Last night I felt so dead and rotten inside that I suspected maggots might come crawling out of my nostrils. With trembling hands then I took out that old cassette from its jacket scratched so badly as if mauled by a leopard, and put it inside the tape recorder.
It was noisy in the beginning, and from that cacophony emerged my own voice, trotting over the chocolate-coloured magnetic tape. In the autumn of 1995, I was reciting lines from A Moveable Feast:
For luck you carried a horse chestnut and a rabbit’s foot in your right pocket. The fur had been worn off the rabit’s foot long ago and the bones and the sinews were polished by wear. The claws scratched in the lining of your pocket and you knew your luck was still there.
I am nineteen, and, as boys of my age buy greeting cards to woo girls, I am hoping that one day I could visit Hemingway’s grave in Ketchum, Idaho. Every day, I go to the Central Library, behind Chandigarh’s main market square, and get new books issued: Tolstoy. Chekhov. Turgenev. Flaubert. Marquez. Homer. Naipaul. Fitzgerald. Dickens. Neruda.
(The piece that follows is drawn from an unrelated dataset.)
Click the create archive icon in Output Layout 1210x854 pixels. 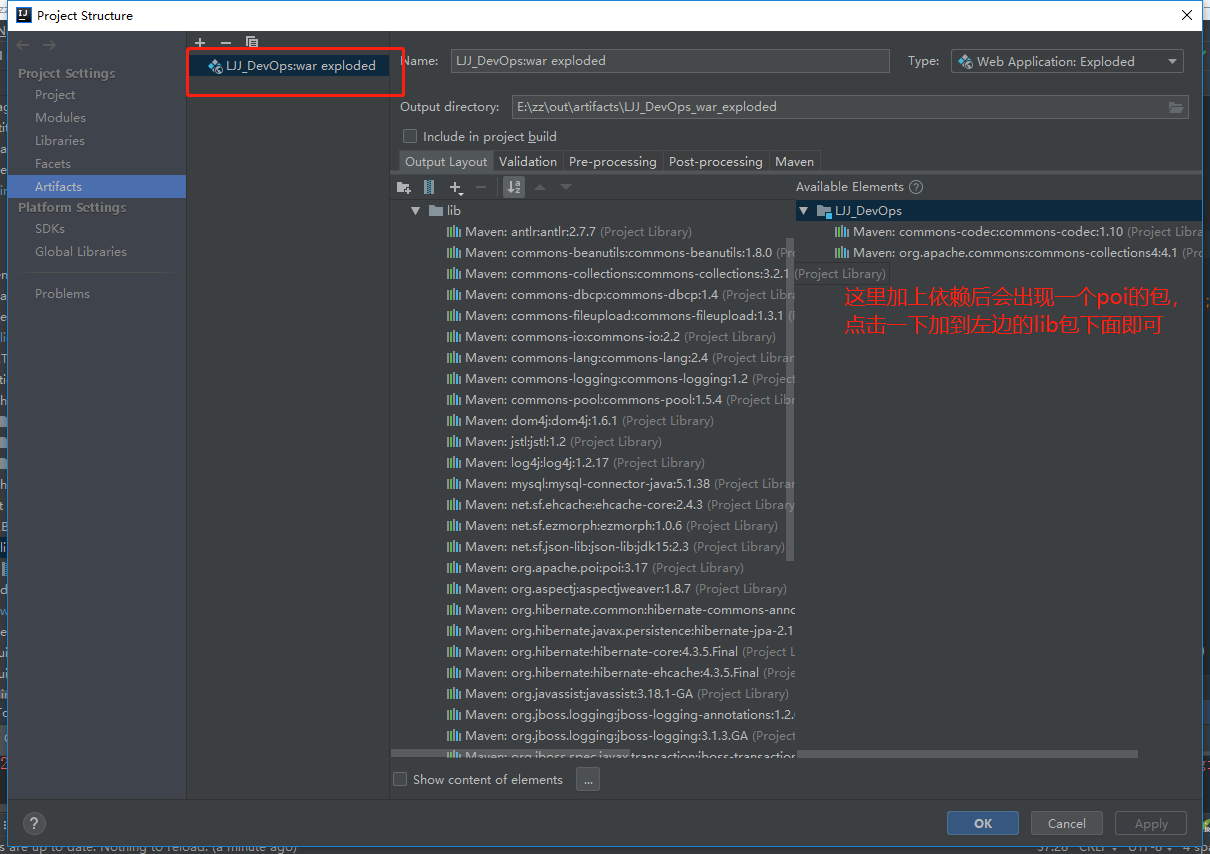tap(428, 187)
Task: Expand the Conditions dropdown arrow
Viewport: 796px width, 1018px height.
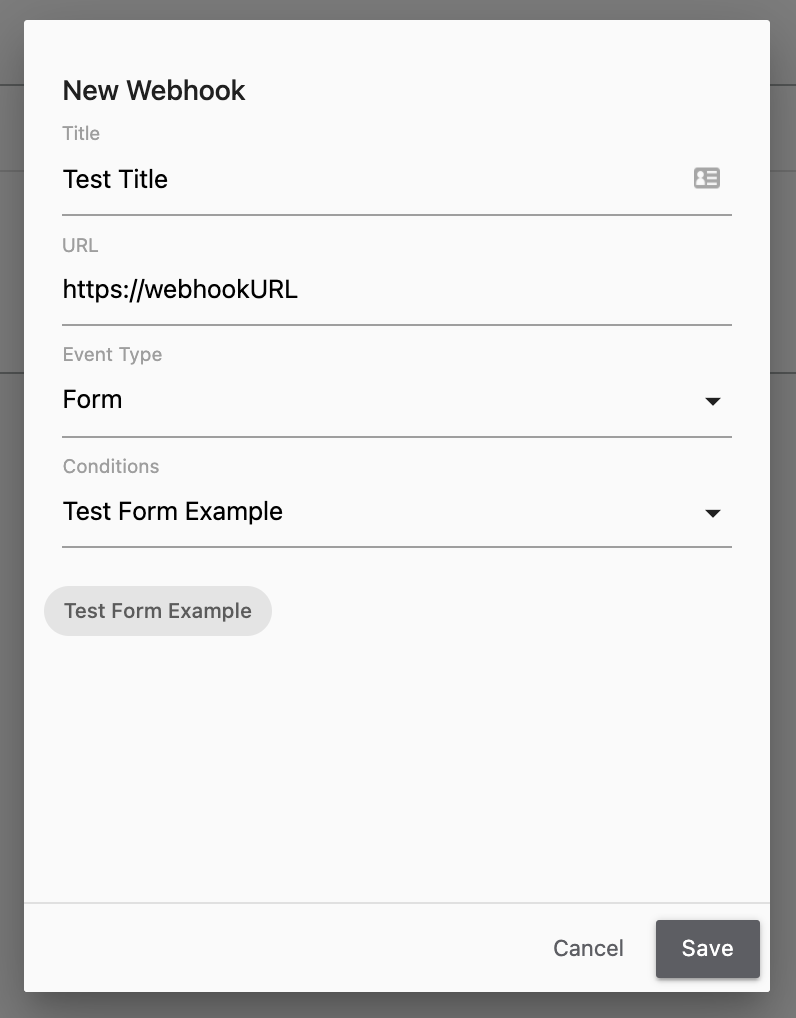Action: tap(712, 514)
Then, along a shop which has a round-the-year sale, I sit on a bench, holding a Nescafe coffee, and dream of having a café-au-lait with Hemingway.
I watch people pass by: chubby housewives buying cutlery, boys checking out new music albums, old men buying cheap literature on religion, prospectives brides getting their photographs clicked, and hungry workers eating from grimy plates. Then I leave and back at the hostel, I start reading.
By the time it is midnight, I am hungry. So, Gaurav Sharma and I go to Ranjan, who has a parantha stall next to General Hospital. We eat egg paranthas and two glasses each of strong tea. He lights up a cigarette and I also take a few puffs. We chat for a while and go back. He returns to his Statistics and Shiv Kumar Batalvi. I stay for a while, listening to Jagjit Singh pouring out Batalvi’s pain, and then I am reading again till the first light breaks.
That has been my life for many years. And now, thirteen years later, I long for those days. I long for companionship. I long for love.
And I long to leave a flask at Hemingway’s grave, as is the custom.
(Pic courtesy: Erik Hanberg)
3 comments:
Amazing. You paint with your words, Rahul. You are my Hemingway. Ruchie Pathak.
omg...u write soo well...and that line about sweat traversing like morph codes is fabulously imaginative..
Thanks, Ruchie. Neelashi, you love Sylvia Plath, is it?